#### [Written problem 1]
Write out the article about the Artifact beta word for word, from its first sentence to its last.

Valve's next video game, a card-battling computer game called Artifact, will be a tricky one to review for a few reasons. For one, it inevitably comes with the baggage of being "Valve's next video game." Whatever Artifact is, it isn't one of the company's innovative first-person shooters.
But the bigger issue, for a review's sake, applies to any modern card game: cards, cards, cards. The genre's fun and strategy depends on hundreds of these things. Exactly how many are there? How do they interact with each other? And how do players get their hands on more of them?
We can start answering those questions with the Artifact beta, into which Valve sneaked us ahead of the closed-beta period (that period is supposed to start on Monday the 19th for anyone who claimed a beta key at various expos like PAX West). With only one day of play under our belts, we cannot come close to "reviewing" what's on offer thus far.
But we sure as heck can show you what is inside the beta—and it's more than a beta. For all intents and purposes, this is the game's final client in terms of tutorial, modes on offer, and (most importantly) its willingness to take your real-world money.
Let's start with the tutorial, which asks players to click through two simplified matches against a dumbed-down bot. You may have seen our coverage of Artifact earlier this year, which includes a baseline explanation (and videos) of how the game works. But this is arguably a better beat-by-beat refresher of basic systems and rules that govern gameplay. We've captured most of the important bits in the above gallery, so click through that to get a refresher on how the game works.

(Stored records)
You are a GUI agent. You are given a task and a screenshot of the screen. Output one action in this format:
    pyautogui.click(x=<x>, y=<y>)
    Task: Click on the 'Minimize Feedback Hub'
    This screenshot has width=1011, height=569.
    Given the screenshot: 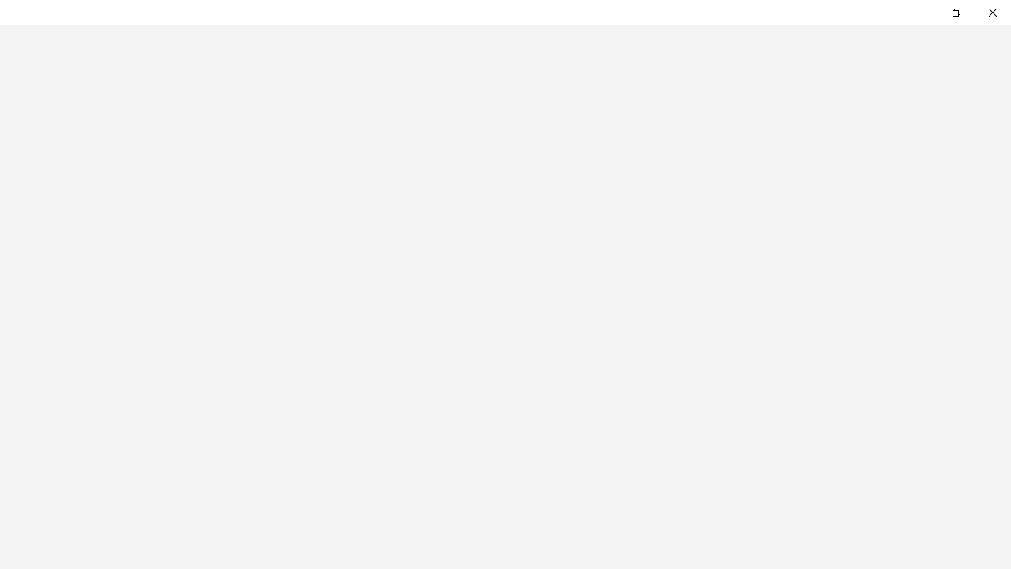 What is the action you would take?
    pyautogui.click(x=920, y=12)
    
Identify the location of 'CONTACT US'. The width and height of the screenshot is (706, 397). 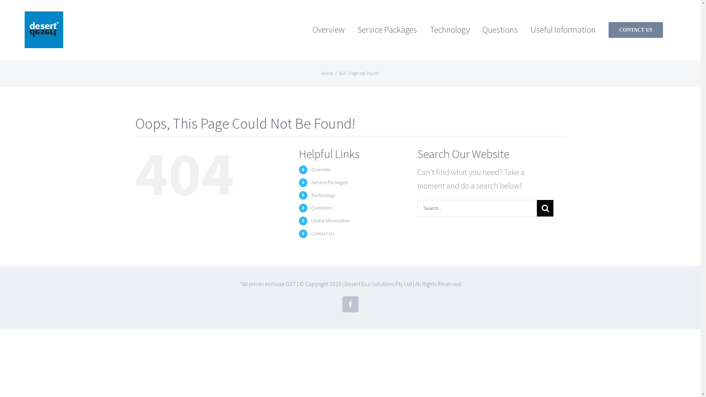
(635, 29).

#### [Written problem 2]
Add 66 to every coordinate in the answers and give the records again, requests included, from the line with "Identify the location" through the end of the records. Leave the pictures out of your answer.

#### [Exercise answer 1]
Valve's next video game, a card-battling computer game called Artifact, will be a tricky one to review for a few reasons. For one, it inevitably comes with the baggage of being "Valve's next video game." Whatever Artifact is, it isn't one of the company's innovative first-person shooters.
But the bigger issue, for a review's sake, applies to any modern card game: cards, cards, cards. The genre's fun and strategy depends on hundreds of these things. Exactly how many are there? How do they interact with each other? And how do players get their hands on more of them?
We can start answering those questions with the Artifact beta, into which Valve sneaked us ahead of the closed-beta period (that period is supposed to start on Monday the 19th for anyone who claimed a beta key at various expos like PAX West). With only one day of play under our belts, we cannot come close to "reviewing" what's on offer thus far.
But we sure as heck can show you what is inside the beta—and it's more than a beta. For all intents and purposes, this is the game's final client in terms of tutorial, modes on offer, and (most importantly) its willingness to take your real-world money.
Let's start with the tutorial, which asks players to click through two simplified matches against a dumbed-down bot. You may have seen our coverage of Artifact earlier this year, which includes a baseline explanation (and videos) of how the game works. But this is arguably a better beat-by-beat refresher of basic systems and rules that govern gameplay. We've captured most of the important bits in the above gallery, so click through that to get a refresher on how the game works.

#### [Exercise answer 2]
Identify the location of 'CONTACT US'. The width and height of the screenshot is (706, 397). 
(701, 95).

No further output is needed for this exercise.